Vélib'erator
Quelle pollution à vélo et à Vélib ?
J’ai interrogé Arthur de Pas, ingénieur à Airparif*. Je voulais savoir si l’arrivée du Vélib’ et la multiplication des vélos à Paris avait un impact sur la qualité de l’air parisien et si oui, est-on capable de mesurer cet effet ?
Vélib’ contribue à améliorer l’air parisien
Il n’y a pas d’effet Vélib’ mesuré mais, ce qui est sûr c’est que « tout ce qui peut être fait pour diminuer le trafic (motorisé bien sûr) est bon à prendre » répond Arthur de Pas. Globalement, la qualité de l’air s’améliore en Île-de-France. Mais le dioxyde d’azote et les particules en suspension dans l’air, émis en partie par le trafic routier, dépassent toujours les niveaux réglementaires. Agir sur le trafic permet d’améliorer la situation.
D’ailleurs parmi les « petits gestes au quotidien » pour améliorer la qualité de l’air listés sur le site d’Airparif, on trouve préférer, quand on le peut, la marche à pied ou le vélo plutôt que la voiture… Pour autant, précise Arthur de Pas, « on n’est pas capable de quantifier l’impact de l’usage du vélo ou du Vélib’ sur l’amélioration de la qualité de l’air ».
Automobiliste : premier pollueur et pollué
C’est d’autant plus intéressant de troquer sa voiture contre un Vélib’ quand on regarde les niveaux d’exposition des automobilistes : dans sa voiture, l’automobiliste peut-être exposé à des niveaux jusqu’à deux fois supérieurs à ceux constatés au bord de la route ! « Le principal pollueur est aussi le principal pollué » résume Arthur de Pas. En effet, les polluants dégagés par les autres voitures sont aspirés par les systèmes de ventilation de la voiture et s’accumulent dans l’habitacle alors qu’ils se dispersent à l’air libre.
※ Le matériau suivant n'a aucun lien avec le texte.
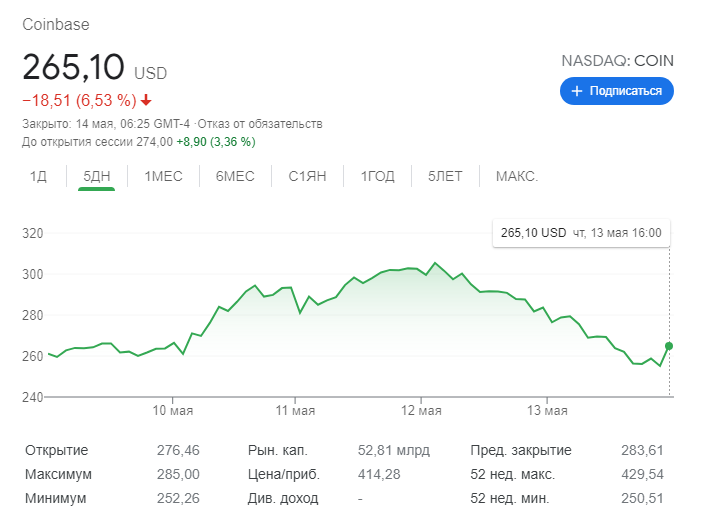Select the 5ДН time range tab
This screenshot has width=703, height=523.
coord(97,177)
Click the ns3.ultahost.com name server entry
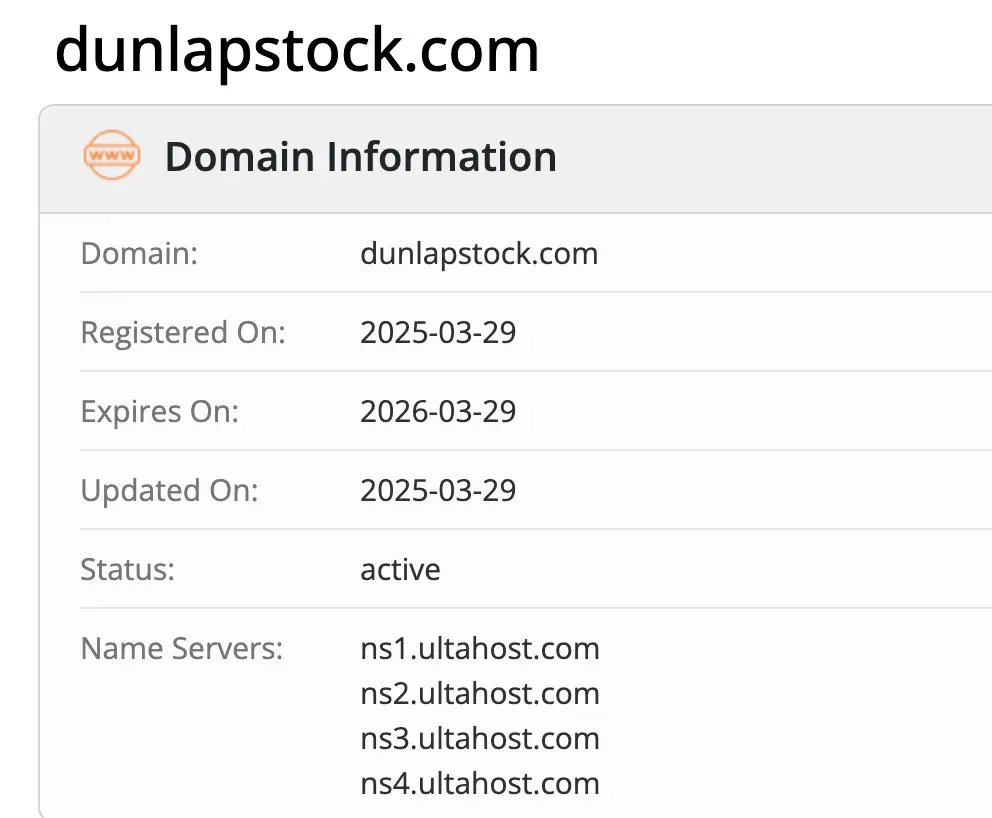 (x=479, y=739)
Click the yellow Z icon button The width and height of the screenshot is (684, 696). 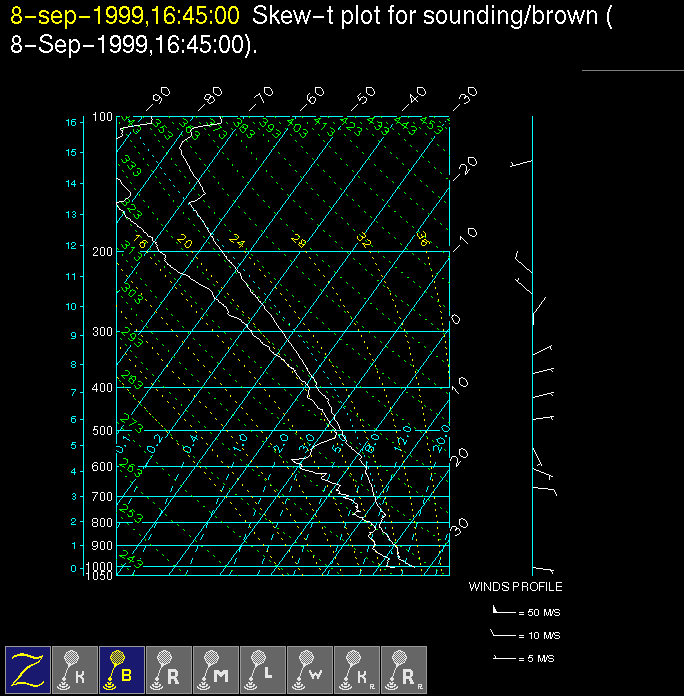tap(28, 669)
« On a souvent des questions de gens qui s’inquiètent de l’exposition des bébés dans leurs poussettes, raconte-t-il, mais ils sont en réalité plus exposés à la pollution dans leurs sièges auto ». Par ailleurs, les cyclistes n’empruntent pas les grands axes comme l’autoroute ou le périphérique où les niveaux de pollutions sont les plus importants.
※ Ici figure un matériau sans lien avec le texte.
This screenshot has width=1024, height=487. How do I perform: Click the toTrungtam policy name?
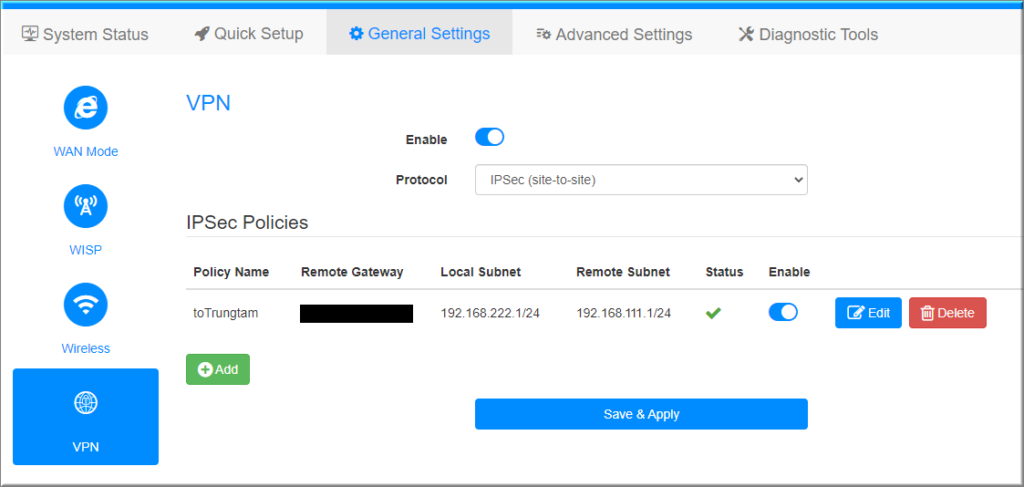coord(226,313)
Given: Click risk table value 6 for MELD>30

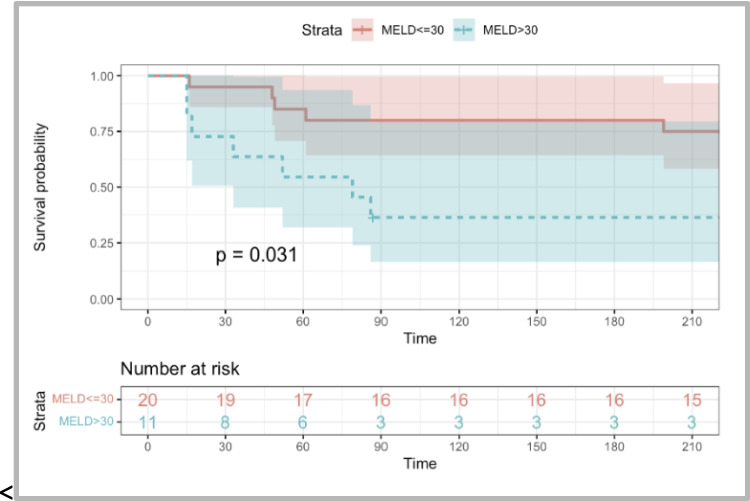Looking at the screenshot, I should coord(303,421).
Pistes cyclables : exposition divisée par 2 !
A l’été 2008, Airparif a mené une étude sur l’exposition des cyclistes à la pollution. « Un vélo de livraison permettait de mesurer en continu la prise d’air au niveau de la bouche du cycliste et une caméra enregistrait les configurations rencontrées et notamment les différents aménagements » raconte Arthur de Pas. Une quarantaine de trajets ont ainsi été réalisés. Les niveaux de pollution observés varient en fonction de la densité du trafic, de la distance du cycliste par rapport au trafic et enfin du niveau de pollution ambiant.
« L’exposition maximum est enregistrée quand le cycliste est dans le flux de circulation », au coeur du trafic mais dès qu’il s’en éloigne on constate un effet positif. Sur une piste cyclable distincte de la voie de circulation automobile, « le niveau d’exposition peut être diminué jusqu’à deux fois » souligne Arthur de Pas. Au niveau des voies de bus ouvertes aux cyclistes ou des pistes cyclables avec un simple marquage au sol, on trouve des niveaux intermédiaires.
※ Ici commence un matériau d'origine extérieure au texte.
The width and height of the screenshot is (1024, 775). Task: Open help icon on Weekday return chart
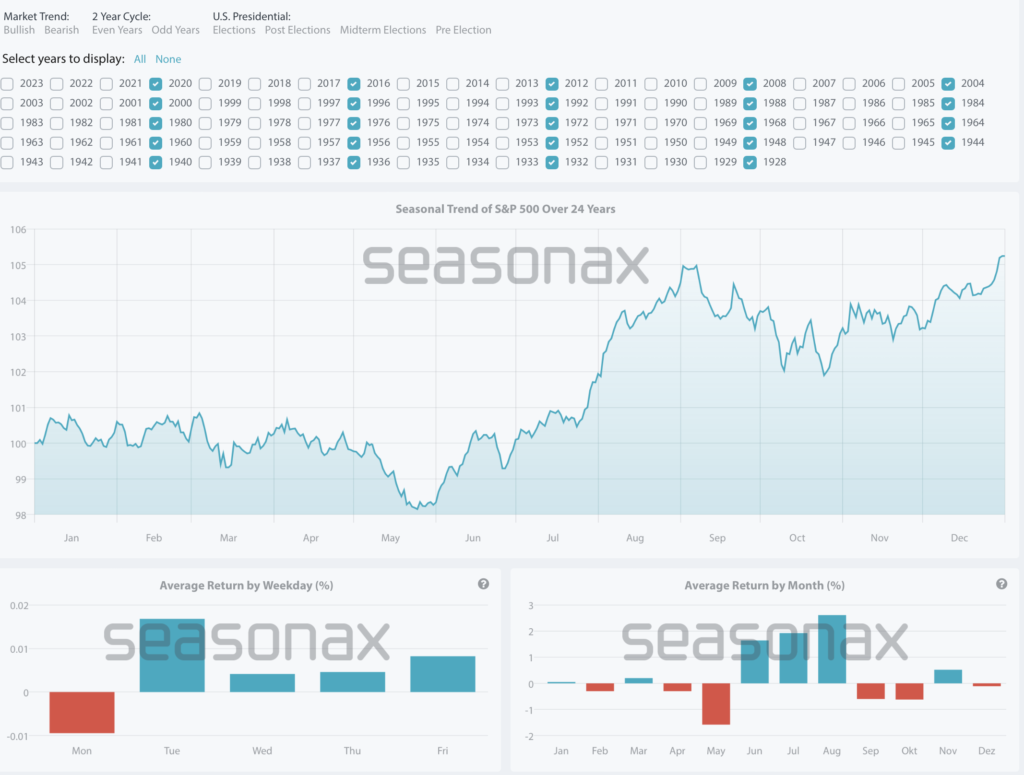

« On se doutait » que l’éloignement avait un effet positif explique Arthur de Pas mais l’étude a permis de mesurer ce bénéfice, pas négligeable. En tant que cycliste ou piéton pour limiter son exposition, mieux vaut ainsi s’éloigner du trafic automobile que porter un masque me précise Arthur de Pas : ceux-ci bloquent seulement les particules qui sont de toutes façons filtrées par notre nez (si on inspire par le nez et non la bouche).
J’en conclue que pour contribuer à ma petite mesure à améliorer la qualité de l’air que nous respirons, mieux vaut continuer à enfourcher un Vélib’ dès que possible
La multiplication des vélos et la réduction du trafic motorisé permettront de diminuer l’exposition de tous au dioxyde d’azote et aux particules.
* Airparif est une association agréée par le Ministère de l’Ecologie et du Développement Durable chargée de surveiller la qualité de l’air Ile-de-France depuis 1979.